SHORT TASK —
Render every line of all the rows below as a numbered list, omitting blank lines and the pictures.

[Screen element location records]

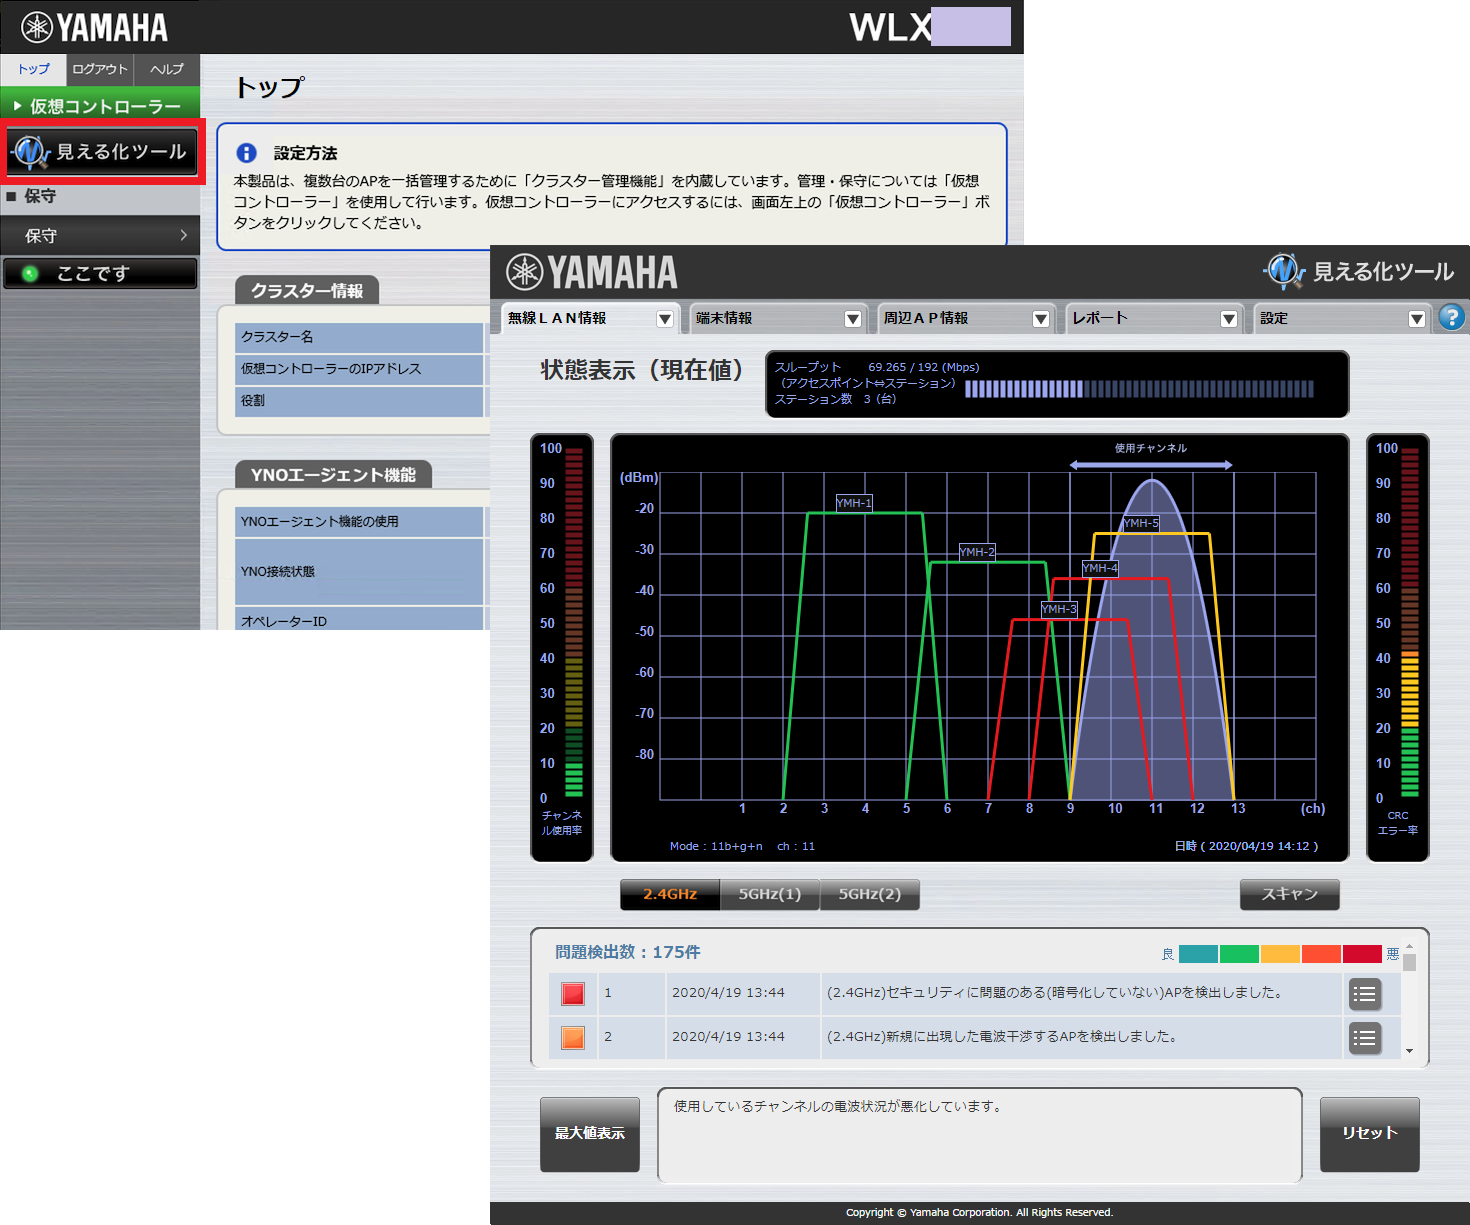The height and width of the screenshot is (1225, 1470).
Task: Open details list icon for problem 1
Action: [x=1364, y=994]
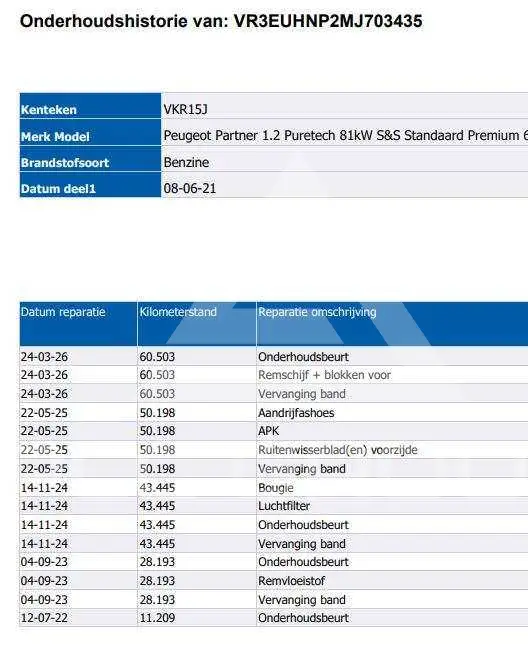This screenshot has height=648, width=528.
Task: Click the Datum deel1 value 08-06-21
Action: tap(190, 188)
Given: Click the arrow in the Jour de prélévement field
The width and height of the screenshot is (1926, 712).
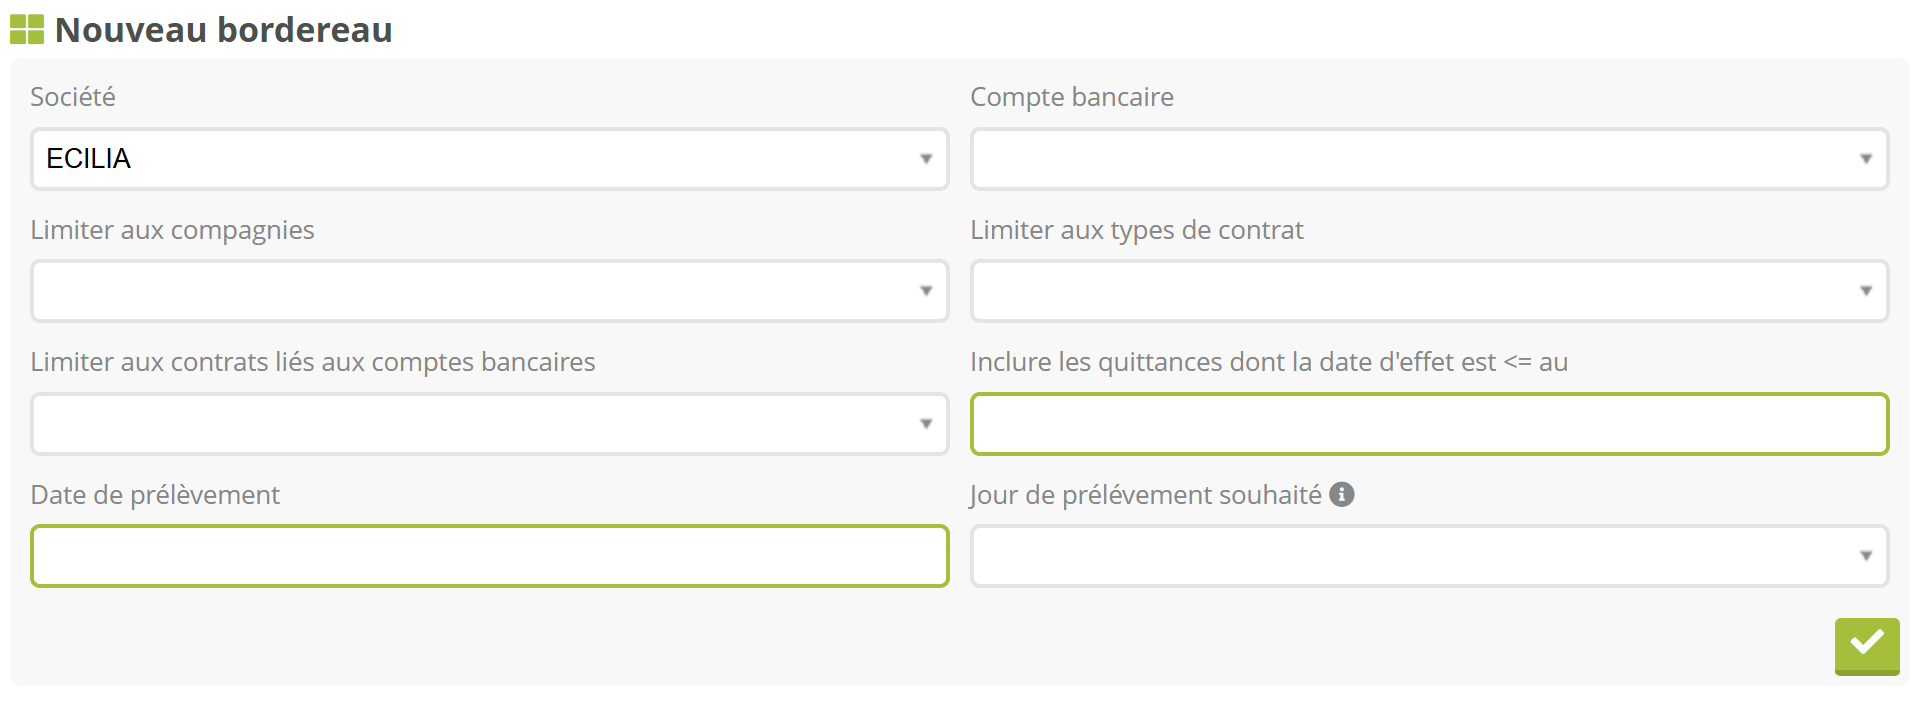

FULL RESPONSE —
1. The height and width of the screenshot is (1225, 1470).
2. Task: Open details list icon for problem 1
3. Action: [x=1364, y=994]
4. This screenshot has height=648, width=528.
5. Task: Click the Datum deel1 value 08-06-21
6. Action: tap(190, 188)
7. Given: Click the arrow in the Jour de prélévement field
8. The width and height of the screenshot is (1926, 712).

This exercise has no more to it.